GOAL A => Could you retype the listing from the line containing "Viewport: 1288px width, 937px height." through the end of the listing, leaving out the pictures?

2 large (3-inch-diameter) red beets, all but 1 inch of tops trimmed
2 large (3-inch-diameter) golden beets, all but 1 inch of tops trimmed
5 tablespoons extra-virgin olive oil, divided
4 oranges
1 small fresh fennel bulb, trimmed, quartered, cored, cut into paper-thin strips
1/4 cup finely chopped fresh mint
1/4 cup finely chopped fresh Italian parsley
1/4 cup hazelnuts, toasted, husked, halved
1 small shallot, finely chopped
1 tablespoon balsamic vinegar
Coarse kosher salt
Freshly ground white pepper
1 1/2 cups coarsely crumbled feta cheese
  1. Step 1

    Preheat oven to 400°F. Place all beets in 9x9x2-inch metal pan. Drizzle 3 tablespoons oil over; sprinkle with salt and pepper and toss to coat. Cover pan with foil and roast beets until tender, about 1 1/2 hours. Uncover and cool completely. Peel beets, cut into 1/2-inch cubes, and place in large bowl, each color on opposite side; sprinkle with salt and pepper.Do aheadCan be made 1 day ahead. Cover and chill. Bring to room temperature before using.

[Stored items from a collection]

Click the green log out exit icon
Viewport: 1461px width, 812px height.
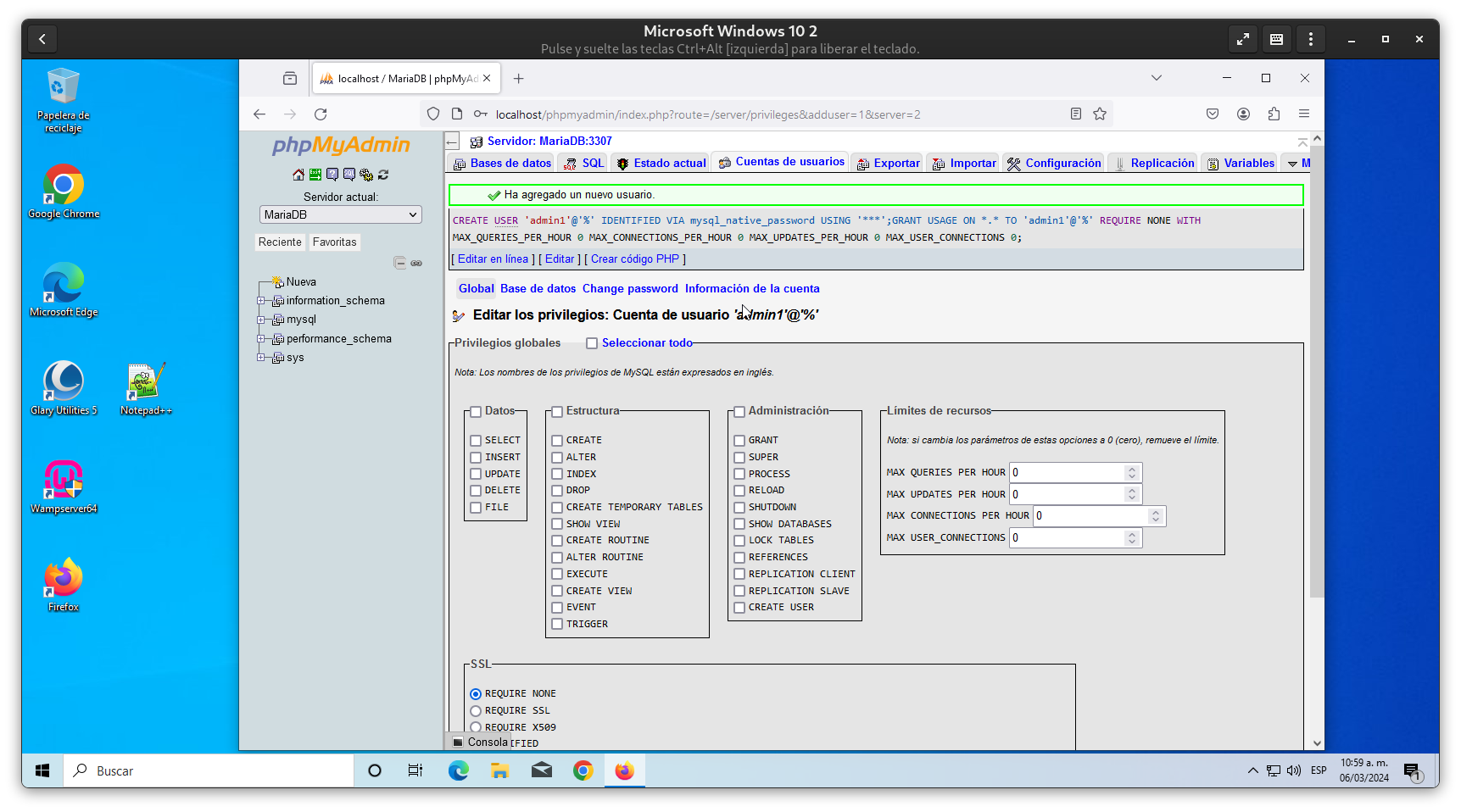click(x=315, y=175)
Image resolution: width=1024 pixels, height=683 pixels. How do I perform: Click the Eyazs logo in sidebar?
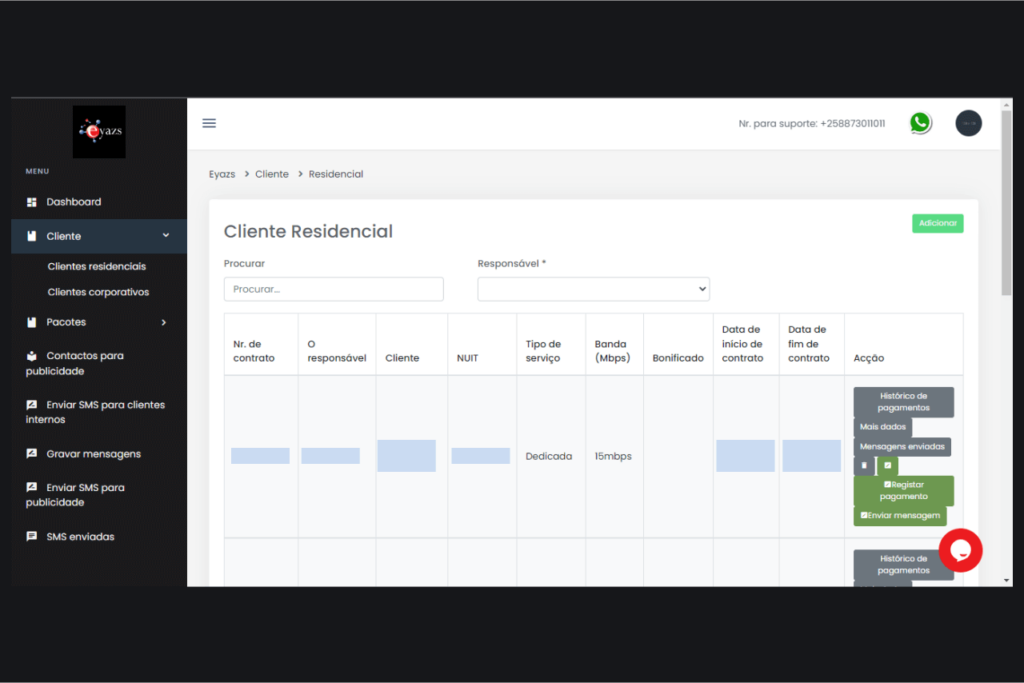(99, 132)
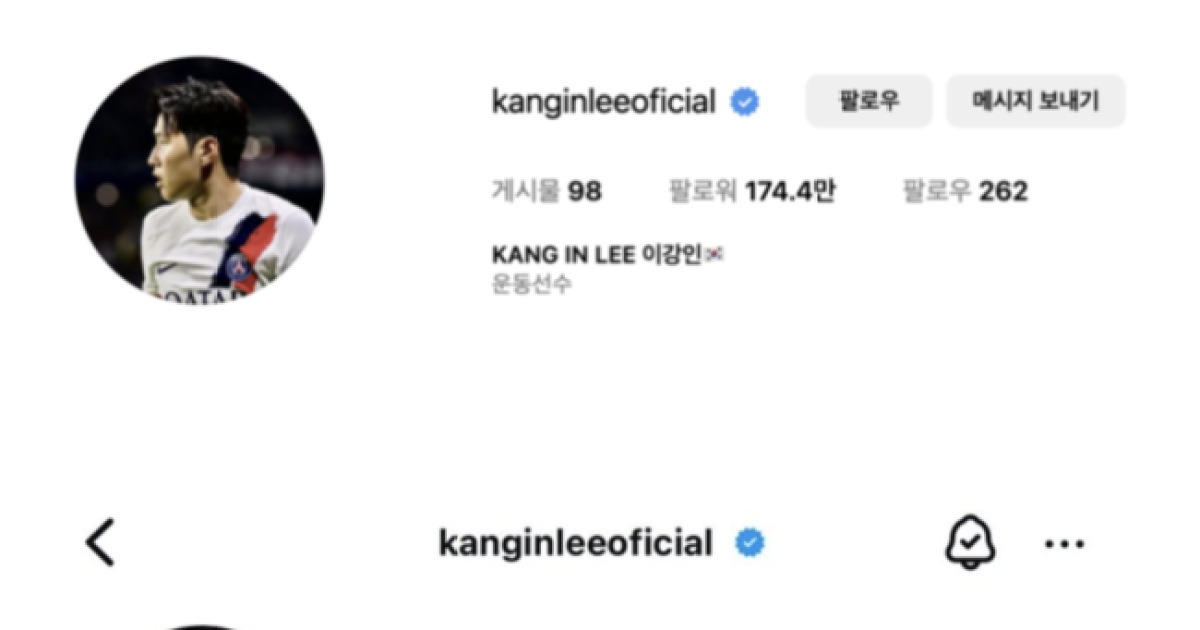Open the 팔로우 262 following list
Viewport: 1200px width, 630px height.
[x=966, y=191]
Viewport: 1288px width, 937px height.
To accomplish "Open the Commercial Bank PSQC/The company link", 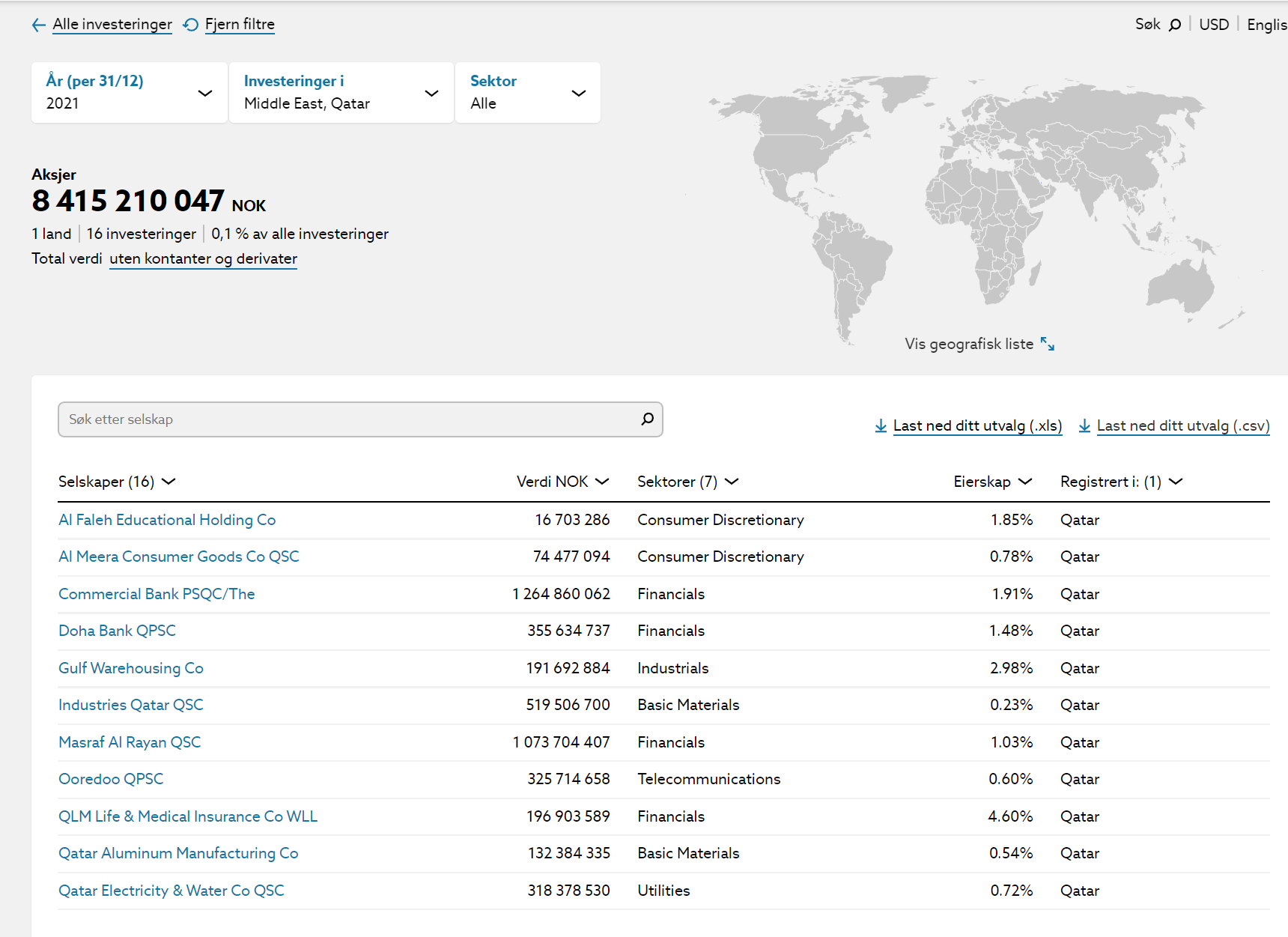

GOAL B => Do these statements agree with the beet recipe? (i) The beets roast uncovered for about 1 1/2 hours. (ii) The recipe calls for 5 tablespoons of olive oil. (iii) The peeled beets are cut into 1/2-inch cubes.

EXERCISE RESULT A =>
Viewport: 1288px width, 937px height.
To accomplish "Open the Commercial Bank PSQC/The company link", 

EXERCISE RESULT B =>
(i) No: "Cover pan with foil and roast beets until tender, about 1 1/2 hours."
(ii) Yes: "5 tablespoons extra-virgin olive oil, divided"
(iii) Yes: "Peel beets, cut into 1/2-inch cubes"